A carrier relaxation bottleneck probed in single InGaAs quantum dots using integrated superconducting single photon detectors

TL;DR

This study investigates the carrier relaxation bottleneck in single InGaAs quantum dots using integrated superconducting single photon detectors, revealing how increased carrier injection speeds up relaxation and how charge carriers in surrounding layers help bypass the bottleneck.

Contribution

It provides new insights into the relaxation dynamics and bottleneck mechanisms in quantum dots, highlighting the role of charge carriers in the wetting layer in circumventing relaxation limits.

Findings

Relaxation time decreases from 1.22 ns to 0.10 ns with increased carrier injection.

Relaxation bottleneck is identified at low excitation levels.
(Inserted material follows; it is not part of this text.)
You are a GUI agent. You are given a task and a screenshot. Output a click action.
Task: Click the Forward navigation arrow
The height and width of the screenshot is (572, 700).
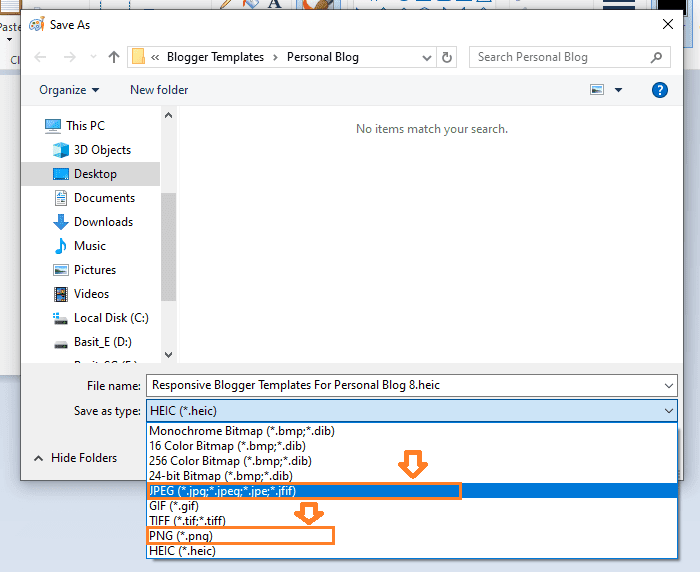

Auger-type scattering helps bypass phonon relaxation bottleneck.

Abstract

Using integrated superconducting single photon detectors we probe ultra-slow exciton capture and relaxation dynamics in single self-assembled InGaAs quantum dots embedded in a GaAs ridge waveguide. Time-resolved luminescence measurements performed with on- and off-chip detection reveal a continuous decrease in the carrier relaxation time from 1.22 $\pm$ 0.07 ns to 0.10 $\pm$ 0.07 ns upon increasing the number of non-resonantly injected carriers. By comparing off-chip time-resolved spectroscopy with spectrally integrated on-chip measurements we identify the observed dynamics in the rise time ($\tau_r$) as arising from a relaxation bottleneck at low excitation levels. From the comparison with the temporal dynamics of the single exciton transition with the on-chip emission signal, we conclude that the relaxation bottleneck is circumvented by the presence of charge carriers occupying states in the bulk material and the two-dimensional wetting layer continuum. A characteristic -2/3 power law dependence of the rise time is observed suggesting Auger-type scattering between carriers trapped in the quantum dot and the two-dimensional wetting layer continuum which circumvents the phonon relaxation bottleneck.